Stillwater is named for the appearance of the river in this area. Here it is very wide and there appears not to be a current moving the water. However, another source says Stillwater is named after Stillwater, Maine. Lumbermen came from there to Minnesota.

Washington County, logically enough, is named for George Washington. However, I didn't know until browsing through my Minnesota Geographic Names books that when the territory of Minnesota was created it was divided into 9 counties. Each of these counties remains to this day, but each is much, much smaller than its original area.That is one thing I like about doing these walks -- I learn things about the places that I walk. And one really learns about a place by walking rather than driving a car through the area.

The walk in Stillwater begins from the Ann Bean Bed and Breakfast. The walk box is kept on the lovely front porch.

In the next block I also found an interesting house, dating from the 19th century.
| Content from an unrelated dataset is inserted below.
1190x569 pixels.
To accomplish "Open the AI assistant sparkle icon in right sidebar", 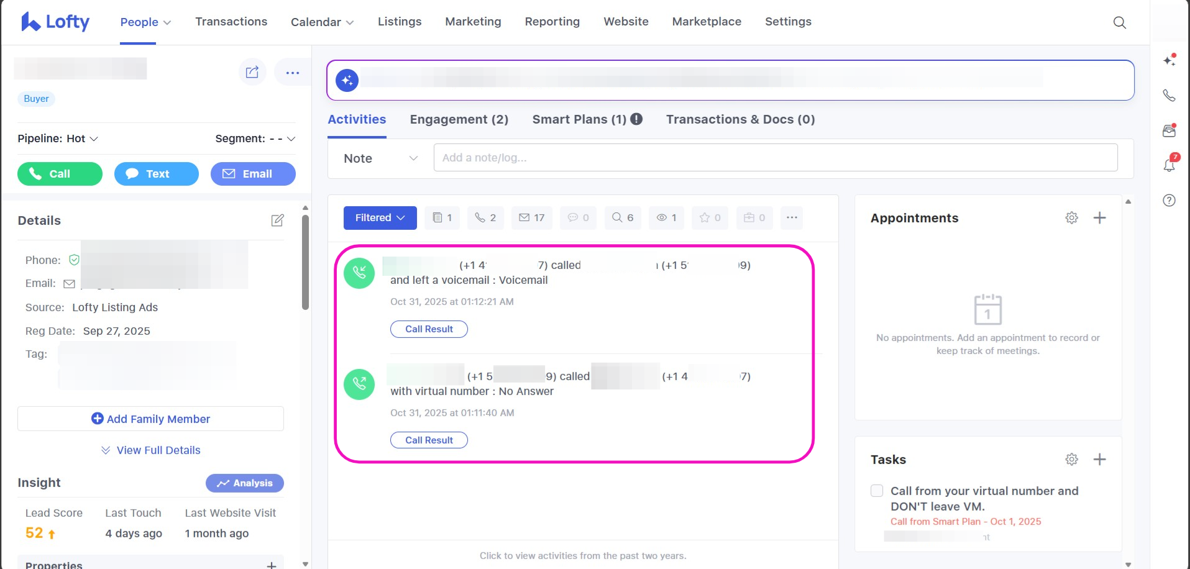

 The 19th century money in Stillwater came from the lumbering industry.

A few more steps down the street I came to the original Washington County Courthouse.

After about 5 blocks of walking I came to some homes that were a bit more modest, but clearly 19th century in their design. 

Turning a corner I came to a home that had been built in 1865 by a sea captain, sited where it was and designed with a tower on the top -- all so that he could watch the river traffic.

This home appears to be constructed with stones, but it is a wood house. The lumber has been patterned to appear to be stone.

And what could he see? Here's the view:

From this overlook one walks down about 100 steps to the river valley floor.

The first time I did this walk I was puzzled about the water bottles I noticed along the steps. It turns out that some in Stillwater use the steps for exercise going up and down the steps perhaps 10 times. Particularly on warm days, then, water is placed strategically along the steps.

About five minutes of walking brought me to the edge of river and a view of the lift bridge.

I walked to a river side gazebo and sat down for a bit of rest. As I began to walk again I found a monument marking the 1965 flood. This was one of most devastating floods on rivers in the upper Midwest. (The marking on the Mississippi River wall in St. Paul for the 1965 flood leaves one breathless to think the river could have been that high.)

The monument sign by which I was standing explains this is where the river was in 1965 -- a full 19 feet above flood stage. Behind where I was standing a temporary levee was constructed and this protected the business district from the flood waters.

There is a rule in hiking and walking. When one walks down, sooner or later one will have to walk up. The up occurred along 2nd Street on the way to Pioneer Park.

The walk map says to congratulations -- you made it up.

The picture shows my perspective on the lift bridge is entirely different.

From Pioneer Park the walk was through pleasant residential areas. I found one home that was elaborately decorated for Halloween.

 A highlight of this walk is finally getting to a wonderful ice cream shop. But, alas, when I got there I found the sign saying the shop was closed for the season.

So I was back to Ann Bean. The innkeeper was sweeping the porch when I got back and graciously asked me if I had had a nice walk. I thanked them for keeping the walk box.

Then home to find a hair dressing party being put on my granddaughter who lives with me.

Glad to get this walk done and get Washington County marked off. There are plenty of walks I want to do next year so very good to get this one marked off.